Loin d’être seulement un ouvrage qui déconstruit la figure mariale, vous « reconstruisez » aussi Marie, vous lui redonnez une ampleur théologique. Quel est le visage de Marie qui vous inspire le plus aujourd’hui ? 

AS : Je suis sensible à ce saut prodigieux dans l’inconnu que fait Marie quand elle dit « oui » à l’ange ». Dans ce mot minuscule s’inscrit le dynamisme de la vie, à rebours de cette inquiétude moderne devant le risque, qui paralyse les énergies. Une fois ce « oui » prononcé, Marie ne peut plus que « faire cause commune » avec l’Esprit, elle l’épouse pleinement.

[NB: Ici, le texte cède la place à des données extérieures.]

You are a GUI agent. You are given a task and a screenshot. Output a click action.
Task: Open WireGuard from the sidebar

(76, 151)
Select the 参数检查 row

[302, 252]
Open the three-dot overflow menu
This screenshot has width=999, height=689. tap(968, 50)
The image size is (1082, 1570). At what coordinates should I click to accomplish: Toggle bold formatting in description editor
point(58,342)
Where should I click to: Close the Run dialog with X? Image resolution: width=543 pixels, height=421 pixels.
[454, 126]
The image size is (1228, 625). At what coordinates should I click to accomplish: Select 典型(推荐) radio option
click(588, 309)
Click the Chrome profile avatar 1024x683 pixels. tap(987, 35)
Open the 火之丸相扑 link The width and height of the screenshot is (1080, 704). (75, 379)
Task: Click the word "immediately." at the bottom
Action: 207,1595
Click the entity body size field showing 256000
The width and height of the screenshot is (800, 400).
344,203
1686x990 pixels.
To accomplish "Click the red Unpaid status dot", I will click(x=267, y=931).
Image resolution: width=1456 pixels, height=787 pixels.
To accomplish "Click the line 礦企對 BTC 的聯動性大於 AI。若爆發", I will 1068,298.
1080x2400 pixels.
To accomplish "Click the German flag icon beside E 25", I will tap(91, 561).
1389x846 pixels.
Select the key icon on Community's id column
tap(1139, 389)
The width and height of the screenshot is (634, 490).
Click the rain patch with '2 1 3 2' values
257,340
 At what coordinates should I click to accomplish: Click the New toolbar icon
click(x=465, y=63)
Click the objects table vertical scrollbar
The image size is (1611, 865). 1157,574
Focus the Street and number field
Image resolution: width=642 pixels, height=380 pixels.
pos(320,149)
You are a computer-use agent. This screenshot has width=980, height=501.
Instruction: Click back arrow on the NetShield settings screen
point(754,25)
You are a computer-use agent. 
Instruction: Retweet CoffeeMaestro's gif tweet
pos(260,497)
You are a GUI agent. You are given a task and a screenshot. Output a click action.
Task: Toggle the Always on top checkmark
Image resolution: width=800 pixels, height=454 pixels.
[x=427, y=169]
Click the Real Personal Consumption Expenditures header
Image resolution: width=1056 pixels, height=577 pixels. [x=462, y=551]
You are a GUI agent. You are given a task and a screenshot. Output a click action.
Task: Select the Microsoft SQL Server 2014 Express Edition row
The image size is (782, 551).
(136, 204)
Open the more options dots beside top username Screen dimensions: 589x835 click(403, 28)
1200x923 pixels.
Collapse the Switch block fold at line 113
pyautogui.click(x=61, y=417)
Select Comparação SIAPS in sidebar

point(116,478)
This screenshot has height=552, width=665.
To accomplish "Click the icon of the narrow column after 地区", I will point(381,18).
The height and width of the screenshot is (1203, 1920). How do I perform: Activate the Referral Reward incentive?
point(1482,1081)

SL : Marie, pour moi, est celle par qui Jésus en croix unit le peuple choisi par le Dieu Unique -que sa mère représente en tant que « vierge d’Israël »-, au « bien aimé », pour faire de tous les humains, ses frères et ses sœurs. Il faut mesurer la portée de ces mots « Voici ton fils » Voici ta mère » (Jean 19) car c’est là que se fonde l’Église et Marie en est un pilier. Sur un autre plan, Marie oriente notre démarche de foi en nous confiant ce fils de Dieu qu’elle a accueilli en son sein, pour le porter avec elle, comme dans les représentations de Notre-Dame du monde entier. Preuve, s’il en était besoin qu’hommes et femmes sont appelés à imiter Marie. À nous donc de faire vivre suffisamment le Christ en nous, pour que ceux que nous rencontrons le sentent vibrer en eux aussi et le portent. C’est en disciples exempts de doute, telle Marie devant sa cousine Élisabeth, que nous devons imiter la mère de Jésus ; pas seulement en confiant nos malheurs à une Mater Dolorosa, qui peut bien-sûr intercéder pour nous, mais qui peut tellement plus, quand, en prophétesse et disciple accomplie du Christ, elle nous indique la voie de la confiance et du courage.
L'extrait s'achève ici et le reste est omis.